*TEXT EXCERPT*:
____________
The Do Good Fund
Butch Anthony Exhibit: Morbid Curiosity
Art tells the story of people, places, and cultures. The Do Good Fund is a local charitable organization (111 W 12th Street) that was formed to present the ever-evolving story of the South through thoughtful and ground-breaking art exhibits and displays. Every few months, new exhibits feature the work of artists whose styles are deeply human. From visceral moments frozen in time to colorful, personal, up-close portraits, the art featured at the Do Good Fund tells the Southern story, with all its charm, mystery, and struggle.
Through March 25, the work of local folk artist Butch Anthony will be on display at the Do Good Fund, featuring a collection of his work called Morbid Curiosity, owned by local art collector Joe Largeman.
Joe met Butch in 1996 at the Columbus Riverfest. “There were lots of impressive displays of folk art, including paintings, drawings, pottery, and more,” Joe recalled. “Then there was Butch. His creations are in a category of their own.” Joe was drawn in by the originality and uniqueness of Butch’s work. Much of it is made from stuff which would have ended up in a landfill. Using welding, embroidery, wood carving, painting, and a “playful mixing of found objects,” Joe explains that Butch’s work struck him as fascinating. The art world calls the technique Butch employs “Mixed Media.” Butch calls it by a name he invented: “Intertwangleism.”
____________
*BRIEF A*:
List every technique the exhibit text names as part of Butch Anthony's work.
*BRIEF B*:
According to the exhibit text, what name did Butch Anthony invent for his technique?
*BRIEF C*:
Carry on the exhibit text about Butch Anthony from its final sentence.
The material after this text has nothing to do with it.

[Saved data entries]
____________
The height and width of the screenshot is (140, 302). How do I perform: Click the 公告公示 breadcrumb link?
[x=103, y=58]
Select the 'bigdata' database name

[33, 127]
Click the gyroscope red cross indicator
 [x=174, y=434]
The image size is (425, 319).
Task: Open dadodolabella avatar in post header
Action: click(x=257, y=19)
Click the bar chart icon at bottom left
____________
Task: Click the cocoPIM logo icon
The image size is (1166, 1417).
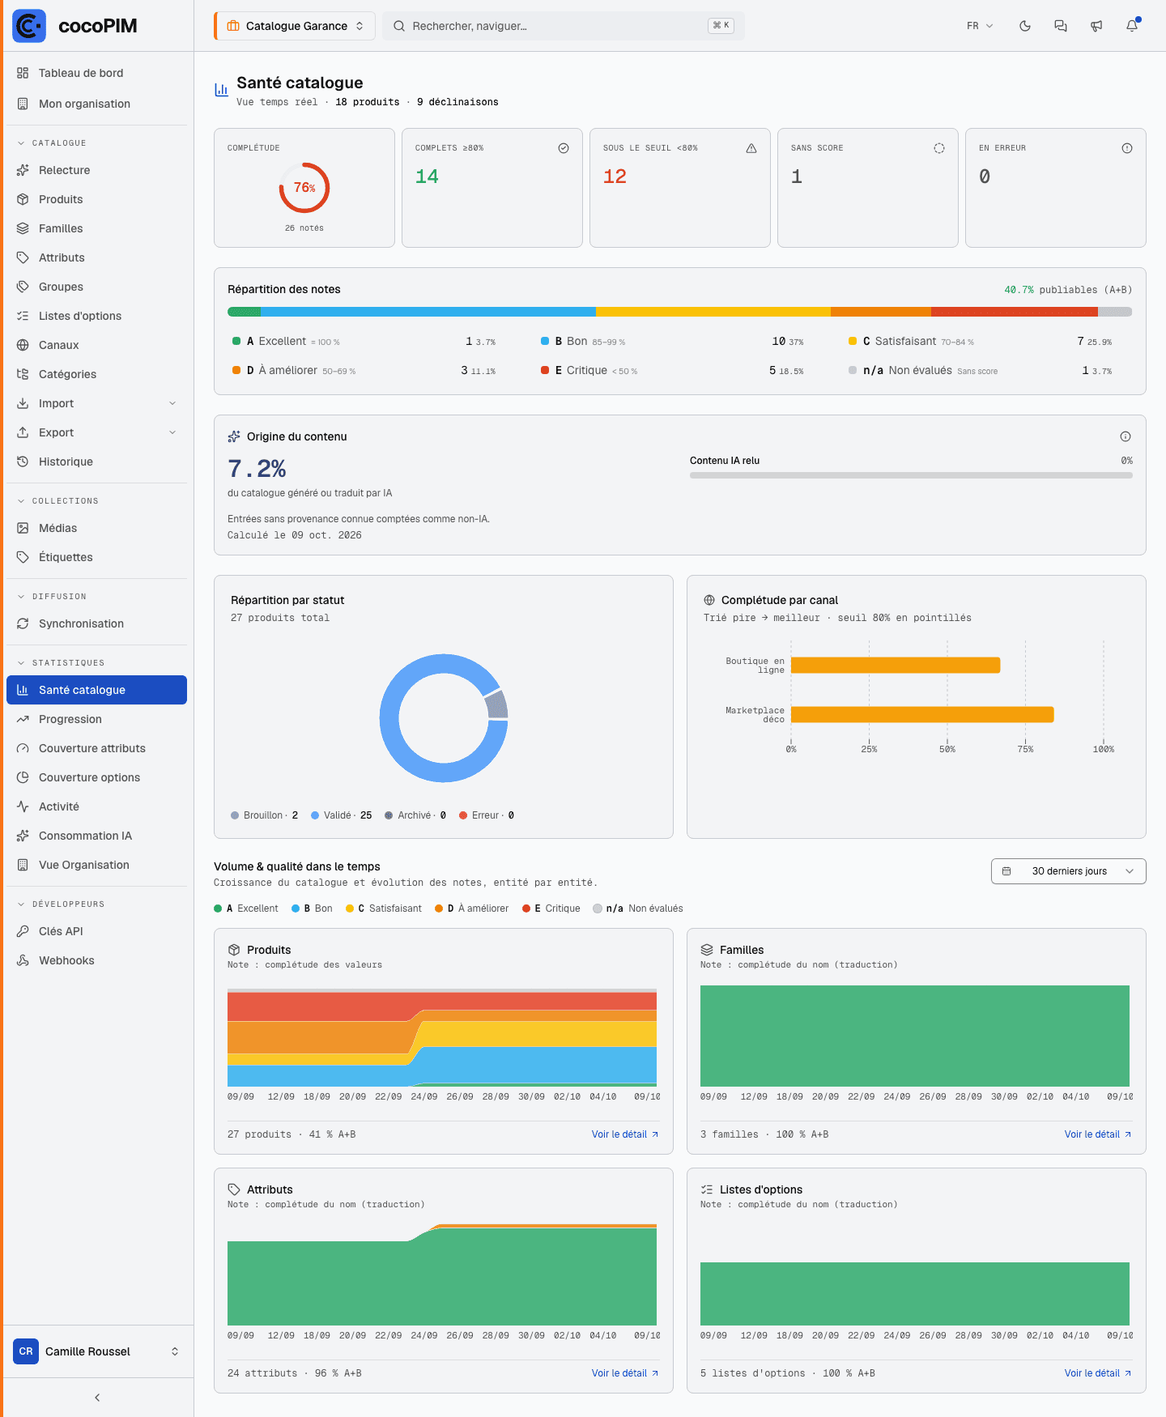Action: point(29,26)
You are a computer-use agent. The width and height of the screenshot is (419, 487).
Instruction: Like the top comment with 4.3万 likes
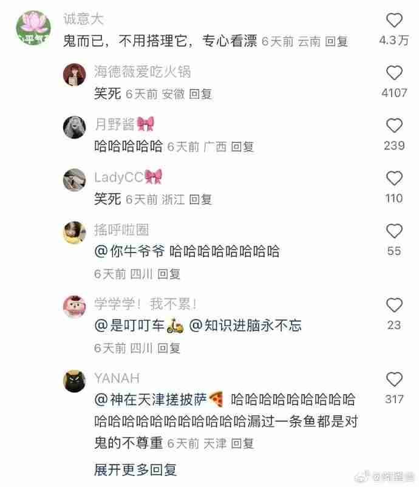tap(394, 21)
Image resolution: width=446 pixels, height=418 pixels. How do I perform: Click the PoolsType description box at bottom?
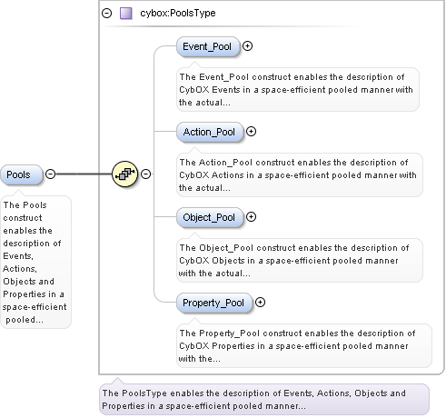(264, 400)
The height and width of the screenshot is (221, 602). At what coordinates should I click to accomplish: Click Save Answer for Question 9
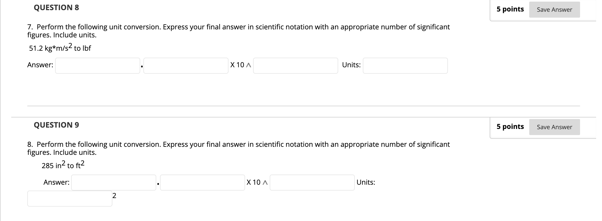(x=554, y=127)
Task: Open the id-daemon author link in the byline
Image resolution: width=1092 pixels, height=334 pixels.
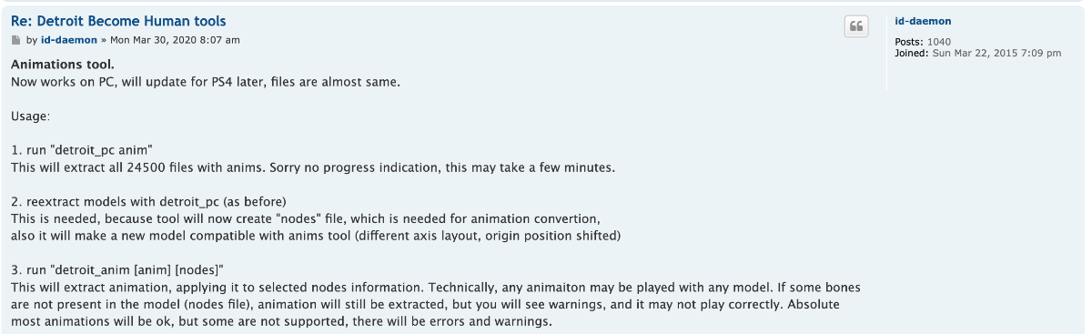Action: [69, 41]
____________
*YOUR RESPONSE A*:
welding, embroidery, wood carving, painting, and a "playful mixing of found objects"

*YOUR RESPONSE B*:
Intertwangleism

*YOUR RESPONSE C*:
Needless to say, Joe began acquiring pieces and building a collection. “He was always working on something different and his art evolved over time,” Joe recalls. “I liked everything and wanted to collect something from each new art style he was creating.” Over the course of nearly twenty years, Joe and his wife continued collecting Butch’s work, which now covers the walls of their old farmhouse.
Now, Joe is sharing his collection with the community in the space at the Do Good Fund.
As the name implies, Morbid Curiosity explores the fragility of human nature, featuring Butch’s signature skeletal overlays, fossils, and endless oddities turned into poetic and intriguing pieces of art.
At first, some of the pieces are a bit of a shock – and maybe that’s Butch’s intent. One piece is mounted with giant insects and a tarantula as big as an adult hand.. Our first instinct may be to turn away from the things which we’re used to avoiding out of fear, but Butch’s work invites us to come closer, look deeper, and spend some time reflecting on ideas we might have spent a lifetime pushing away.
Fred Fussell, local artist and long-time friend of Butch Anthony’s, will lead a talk with Butch at the Do Good Fund on March 9. During Fred’s time as curator at the Columbus Museum, he began noticing self-trained, eccentric artists from the local region. One such artist was Butch. “His work is completely individualistic,” Fred explains. “He has completely created a new work.”
Fred invited him to display his art at the Columbus Museum in 1996. This was the first time Butch’s work had been displayed in a museum, and the beginning of what would become an international interest in his art.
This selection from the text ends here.